What this task involves:
Would you return, unchanged, the lines of the records below that start with the line containing "Open the Marketplace tab" and run through the line containing "Action: [x=1111, y=66]"?

BEGIN Records provided

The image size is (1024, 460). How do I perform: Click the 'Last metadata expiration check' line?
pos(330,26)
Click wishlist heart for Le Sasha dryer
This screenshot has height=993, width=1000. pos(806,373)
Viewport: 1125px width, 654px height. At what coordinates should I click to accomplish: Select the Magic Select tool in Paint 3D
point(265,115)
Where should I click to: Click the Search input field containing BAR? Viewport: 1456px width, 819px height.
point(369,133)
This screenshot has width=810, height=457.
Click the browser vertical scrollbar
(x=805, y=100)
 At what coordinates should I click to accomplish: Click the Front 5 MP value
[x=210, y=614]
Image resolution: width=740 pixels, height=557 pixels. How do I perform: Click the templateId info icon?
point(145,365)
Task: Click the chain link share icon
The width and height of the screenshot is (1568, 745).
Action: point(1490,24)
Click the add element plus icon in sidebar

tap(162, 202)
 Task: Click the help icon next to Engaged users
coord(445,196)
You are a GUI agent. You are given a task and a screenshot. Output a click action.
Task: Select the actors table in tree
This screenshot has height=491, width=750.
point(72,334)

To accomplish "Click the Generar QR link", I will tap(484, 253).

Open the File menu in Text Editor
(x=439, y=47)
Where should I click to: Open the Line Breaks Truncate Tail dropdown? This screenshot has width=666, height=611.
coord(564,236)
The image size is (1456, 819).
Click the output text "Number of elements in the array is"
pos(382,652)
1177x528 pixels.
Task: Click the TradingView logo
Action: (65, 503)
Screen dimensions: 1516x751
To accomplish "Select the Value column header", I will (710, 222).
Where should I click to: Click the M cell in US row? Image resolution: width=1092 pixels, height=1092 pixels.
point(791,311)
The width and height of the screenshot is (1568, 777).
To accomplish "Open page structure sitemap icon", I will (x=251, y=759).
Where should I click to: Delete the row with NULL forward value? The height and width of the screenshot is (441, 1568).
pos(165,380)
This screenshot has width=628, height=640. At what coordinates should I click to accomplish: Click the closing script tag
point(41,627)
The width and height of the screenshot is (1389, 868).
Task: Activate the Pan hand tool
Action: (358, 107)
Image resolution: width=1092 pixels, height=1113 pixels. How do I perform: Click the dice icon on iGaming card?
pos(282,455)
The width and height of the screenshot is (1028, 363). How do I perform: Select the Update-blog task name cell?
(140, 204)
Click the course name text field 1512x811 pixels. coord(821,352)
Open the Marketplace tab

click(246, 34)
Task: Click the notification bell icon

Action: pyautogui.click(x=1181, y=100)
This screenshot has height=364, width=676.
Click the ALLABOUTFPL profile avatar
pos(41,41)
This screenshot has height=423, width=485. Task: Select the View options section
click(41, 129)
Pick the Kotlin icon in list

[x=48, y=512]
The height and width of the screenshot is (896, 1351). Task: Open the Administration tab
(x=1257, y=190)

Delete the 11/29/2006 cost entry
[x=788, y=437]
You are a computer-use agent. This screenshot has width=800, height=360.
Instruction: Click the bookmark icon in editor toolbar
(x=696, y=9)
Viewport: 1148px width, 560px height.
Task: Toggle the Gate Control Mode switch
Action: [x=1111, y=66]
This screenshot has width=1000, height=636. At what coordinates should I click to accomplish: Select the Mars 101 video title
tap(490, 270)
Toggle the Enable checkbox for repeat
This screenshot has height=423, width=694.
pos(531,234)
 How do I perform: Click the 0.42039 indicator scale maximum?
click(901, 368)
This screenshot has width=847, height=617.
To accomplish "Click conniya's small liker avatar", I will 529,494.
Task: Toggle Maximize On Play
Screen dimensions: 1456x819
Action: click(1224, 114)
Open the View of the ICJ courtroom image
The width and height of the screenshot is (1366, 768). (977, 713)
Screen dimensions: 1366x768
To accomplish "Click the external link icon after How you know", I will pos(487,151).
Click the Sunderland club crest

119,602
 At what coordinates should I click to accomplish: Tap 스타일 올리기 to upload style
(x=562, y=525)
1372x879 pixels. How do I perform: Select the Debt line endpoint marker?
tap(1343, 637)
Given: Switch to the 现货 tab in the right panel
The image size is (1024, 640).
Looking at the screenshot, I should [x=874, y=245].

END Records provided

Complete output:
Open the Marketplace tab

click(246, 34)
Task: Click the notification bell icon

Action: pyautogui.click(x=1181, y=100)
This screenshot has height=364, width=676.
Click the ALLABOUTFPL profile avatar
pos(41,41)
This screenshot has height=423, width=485. Task: Select the View options section
click(41, 129)
Pick the Kotlin icon in list

[x=48, y=512]
The height and width of the screenshot is (896, 1351). Task: Open the Administration tab
(x=1257, y=190)

Delete the 11/29/2006 cost entry
[x=788, y=437]
You are a computer-use agent. This screenshot has width=800, height=360.
Instruction: Click the bookmark icon in editor toolbar
(x=696, y=9)
Viewport: 1148px width, 560px height.
Task: Toggle the Gate Control Mode switch
Action: [x=1111, y=66]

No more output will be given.